Hospital emergency departments, urgent care clinics and other acute-care providers take on the most challenging cases in healthcare, but the acute-care episode is also one of the most expensive to manage.
In a recent Health Affairs article, four physicians with backgrounds in emergency medicine outlined how hospitals and other providers can better contain costs in the acute-care setting.
1. Input: minimizing demand and costs. Reducing costs in the ED or other acute-care settings can occur from two initial mechanisms, the authors wrote. Hospitals can either take steps to avoid the visit, such as advocating for public health interventions like vaccination programs or disease management programs, or they can move encounters from the expensive ED to lower-cost settings, like clinics.
2. Throughput: making cost-conscious decisions during acute care. Acute-care episodes will inevitably occur, so hospitals can also take steps to reduce costs during that episode of care. For example, decision support technology in electronic health records, evidence-based care and care pathways and ED palliative care models can curb overuse of unnecessary tests and may improve patient experience and outcomes, the physicians said.
3. Output: coordinating care to avoid hospitalization. "One of the most costly decisions in acute care is the decision to hospitalize a patient," the authors wrote. The most progressive health systems are working on this by closely monitoring and managing patient care in the post-acute period so there is not a relapse.

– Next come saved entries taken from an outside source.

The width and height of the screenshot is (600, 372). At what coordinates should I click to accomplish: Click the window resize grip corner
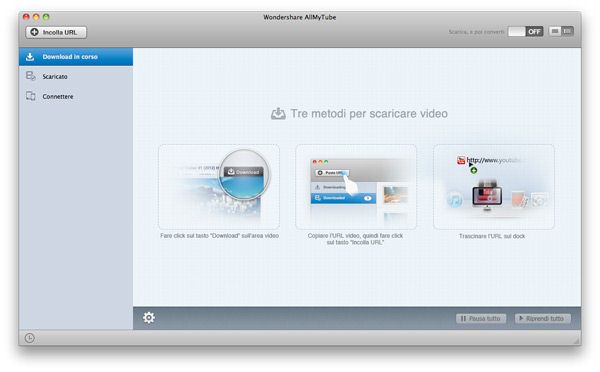pyautogui.click(x=577, y=340)
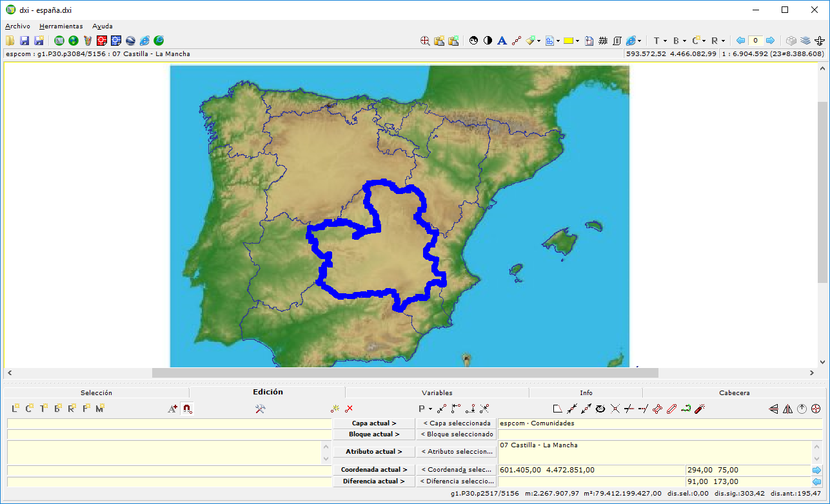Click the open folder icon in toolbar
Image resolution: width=830 pixels, height=504 pixels.
[10, 41]
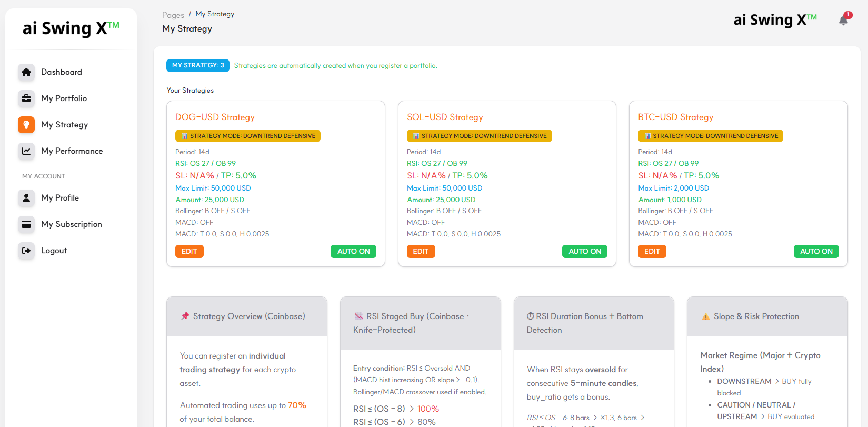Edit the SOL-USD Strategy

421,252
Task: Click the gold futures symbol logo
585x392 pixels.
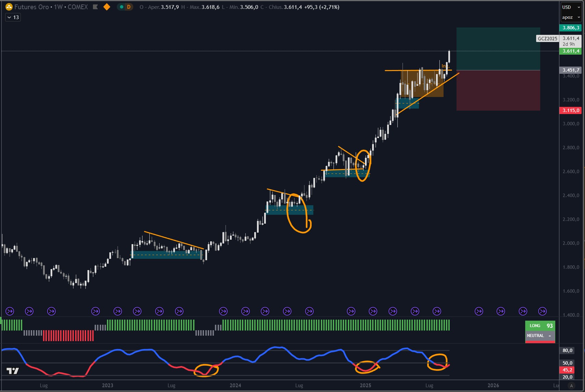Action: (x=9, y=7)
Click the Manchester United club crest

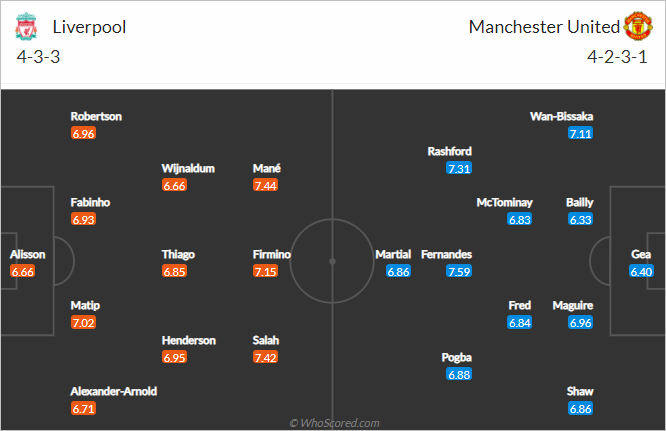click(638, 26)
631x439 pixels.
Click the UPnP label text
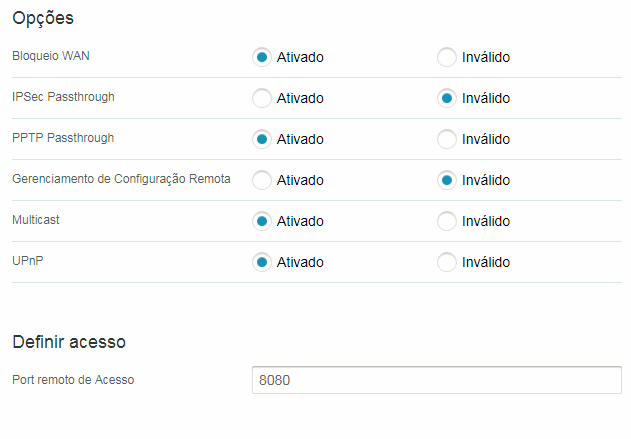tap(28, 261)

The article also mentioned that although healthcare is moving to a value-based reimbursement system, a hybrid fee-for-service setup may work best for acute care.
"We argue that a better long-term model for payment reform, which uses the existing backbone of fee-for-service, is modified fee-for-service payment based on new measures of acute-care quality and resource use," the authors wrote. "In short, this would involve continuing to pay providers and hospitals based on volume, while also creating and using new measures to reward providers who safely deliver care that minimizes the use of high-cost testing and hospital admissions."